O NIB (Número de Identificação Bancária) deixa de poder ser utilizado a 31 de janeiro. A partir do dia seguinte, 1 de fevereiro, todas as transações devem ser identificadas com o número internacional de identificação de conta bancária (IBAN). 

A principal diferença está no facto de o IBAN ter mais dígitos que o NIB uma vez que, no caso de Portugal, é precedido pelo código PT50 (ex: PT50 1234 5678 1234 5678 901 72).

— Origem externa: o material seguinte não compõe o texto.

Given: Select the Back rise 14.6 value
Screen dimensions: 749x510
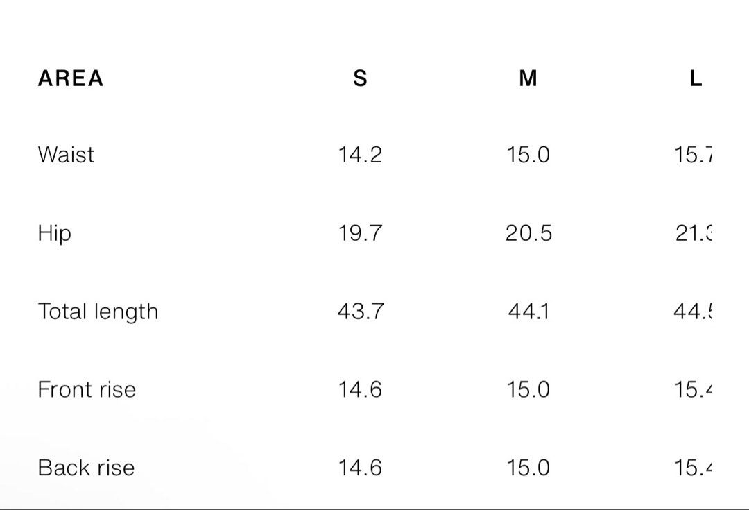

O IBAN passa a ser o identificador único das contas, com o objetivo de permitir simultaneamente a identificação, interpretação e validação de pagamentos internacionais, “minimizando a ocorrência de erros e incorreções na informação afeta à execução de operações de pagamento internacionais”, explicou o Banco de Portugal em comunicado, divulgado nesta sexta-feira.

Já a partir de segunda-feira, as operações que não cumpram os requisitos técnicos definidos pela SEPA (Área Única de Pagamentos em Euros) serão rejeitadas pelos bancos e também pelos prestadores de serviços.

O Banco de Portugal recomenda, por isso, às empresas e organismos da Administração Pública, "que ainda não estejam a cumprir estas condições, que contactem os seus bancos e demais prestadores de serviços de pagamentos, de modo a efectuarem atempadamente as alterações necessárias para assegurar a normal realização dos seus pagamentos".
 

"Os organismos da Administração Pública e as empresas que não utilizem o IBAN como identificador das contas [serão] impossibilitados de concretizar transferências a crédito e débitos diretos (por exemplo, pagamentos de salários, pagamentos a fornecedores ou cobranças de bens e serviços)", avisa o Banco de Portugal 


Tanto o NIB como o IBAN podem ser consultados numa caixa ATM, vulgo "Multibanco", no homebanking ou num balcão bancário.